Require vaccines for health care workers

Hospital workers already are required under state statute to have a variety of vaccinations as a condition of employment. Credit: Randee Daddona
While we await the outcome of legal challenges to New York State’s vaccine mandate for health care workers, the fact remains that vaccination is society’s best defense against COVID-19. Long Island's hospitals remain firm in their support of full health care workforce vaccination to keep our staff, patients and communities safe.
We need all health care workers to remain healthy and on the job. The workforce is stretched thin after 19 long, hard months of treating COVID patients. The fatigue and stress is palpable. In the early days of the pandemic, health care employees worked double shifts, sometimes did not see relatives for days, and watched patients separated from their families die.
We need everyone vaccinated, so health care workers and the community are protected.
Patients who have had heart attacks or strokes, are in treatment for cancer or having babies still need hospital beds, too.

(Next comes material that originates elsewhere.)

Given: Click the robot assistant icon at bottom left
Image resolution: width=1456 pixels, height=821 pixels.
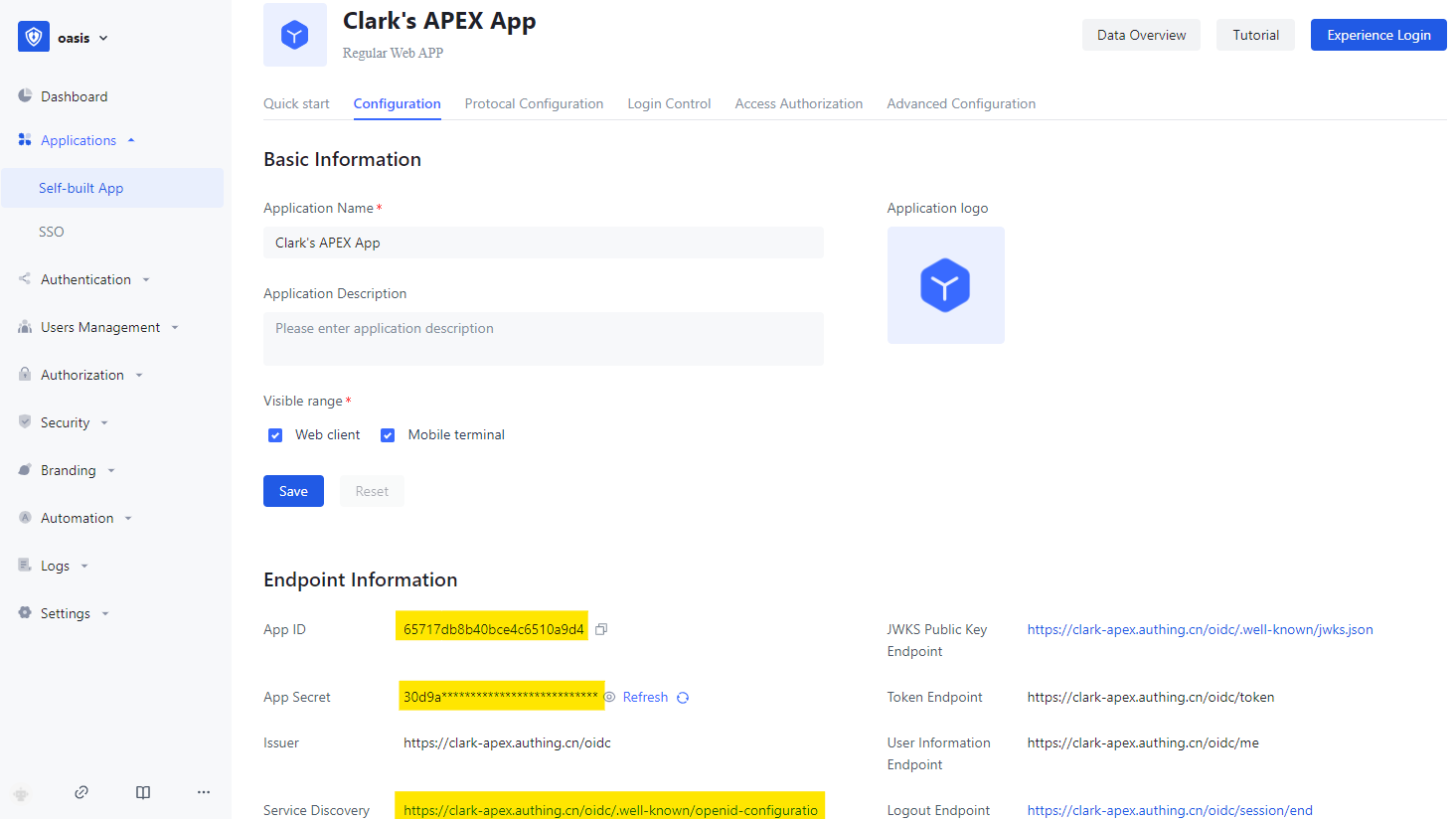Looking at the screenshot, I should 21,793.
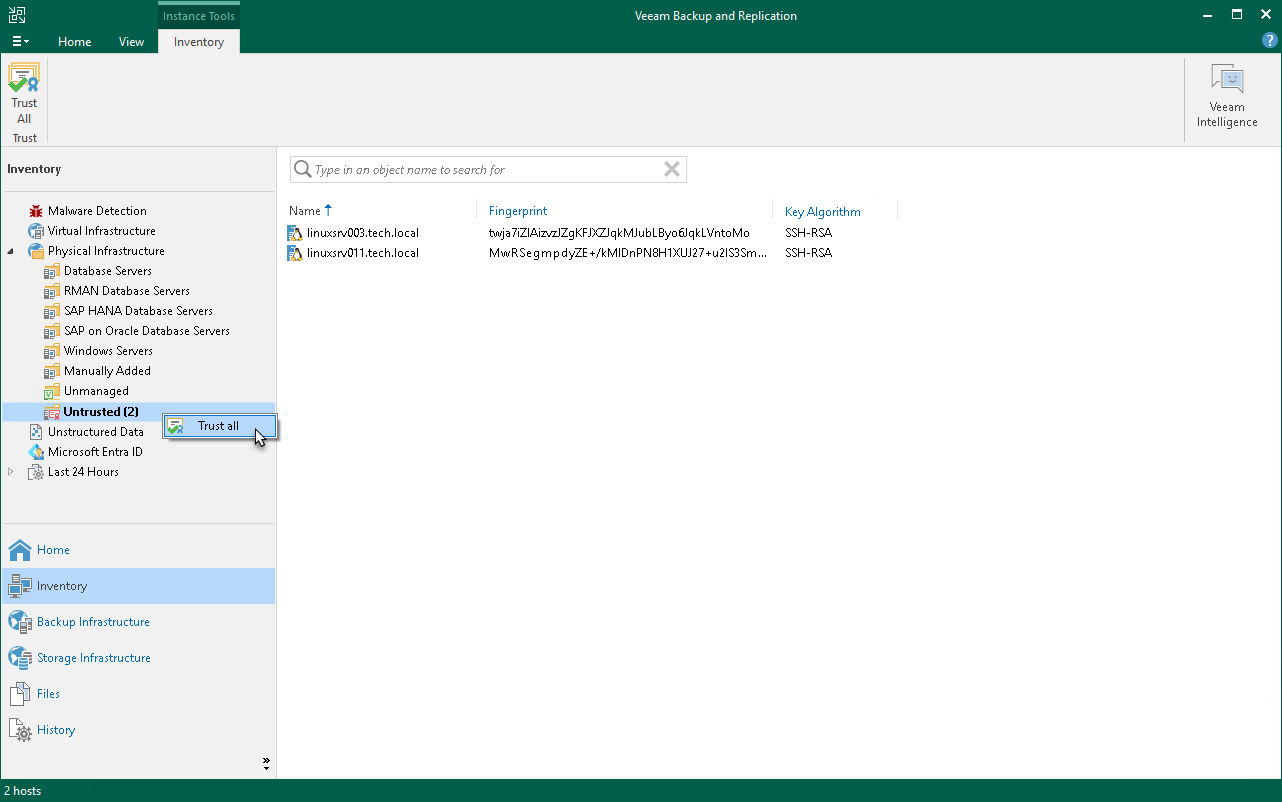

Every employee plays a part in the care of these patients. Unvaccinated staff who contract COVID or are quarantined due to community exposure further thin the ranks and stress the health care system.
Vaccine mandates are controversial, but they are not new. Hospital workers already are required under state statute to have a variety of vaccinations as a condition of employment, including for measles, mumps and rubella. Mandates have been upheld by the Supreme Court since 1905 when smallpox vaccination was challenged.
Demand for workers in health care, one of the fastest-growing sectors of the economy, was already high before the pandemic. It has been a challenge to fill many positions. Unvaccinated health care workers who choose to leave the profession rather than get vaccinated will exacerbate the situation and further burden the remaining doctors, nurses, technicians and others who have heroically soldiered through the past year and a half. At its worst, a shortage could force hospitals to postpone some services and procedures, increase wait times at emergency rooms and result in the suspension of services and programs.
We hope that with each day more health care workers choose to get vaccinated. As we work toward that goal, the hospital industry has forwarded some short-term solutions the state can put in place to guard against further taxing the health care system and its workforce, since we need all hands on deck.
Among the recommendations:
- Requiring new hires in health care and all other industries be vaccinated against COVID-19.
- Recommending that the state Education Department expedite the approval and renewal of professional licenses, especially for registered nurses.
- Urging the state to institute emergency regulations to alleviate staff shortages in clinical labs and other stressed clinical departments.
- Allowing professionals to work at their full scope of practice so they can use every skill for which they’ve been trained, such as allowing EMTs to provide services in other settings like hospitals, or allowing other trained clinicians to order COVID tests or perform immunizations.
We urge the renewal of many of the workforce flexibilities that former Gov. Andrew M. Cuomo authorized in a series of executive orders last year and that have now expired.
COVID-19 is a virus unlike any we have ever seen. Vaccination is the only way to stay ahead of it. It will continue to mutate and strengthen as long as there are hosts to infect. We have the tools — three safe and effective vaccines — to prevent the next variant from emerging.

Wendy Darwell is president and chief executive of Suburban Hospital Alliance of New York State. Credit: Wendy Darwell
When we knew little about how to treat COVID and had few resources to prevent its spread, health care workers rushed toward danger anyway. We need their leadership again, but this time to rush toward what we know works: a highly effective vaccine.
No one, not even hospital workers, needs to risk serious illness, hospitalization or death.
This guest essay reflects the views of Wendy Darwell, president and chief executive of Suburban Hospital Alliance of New York State.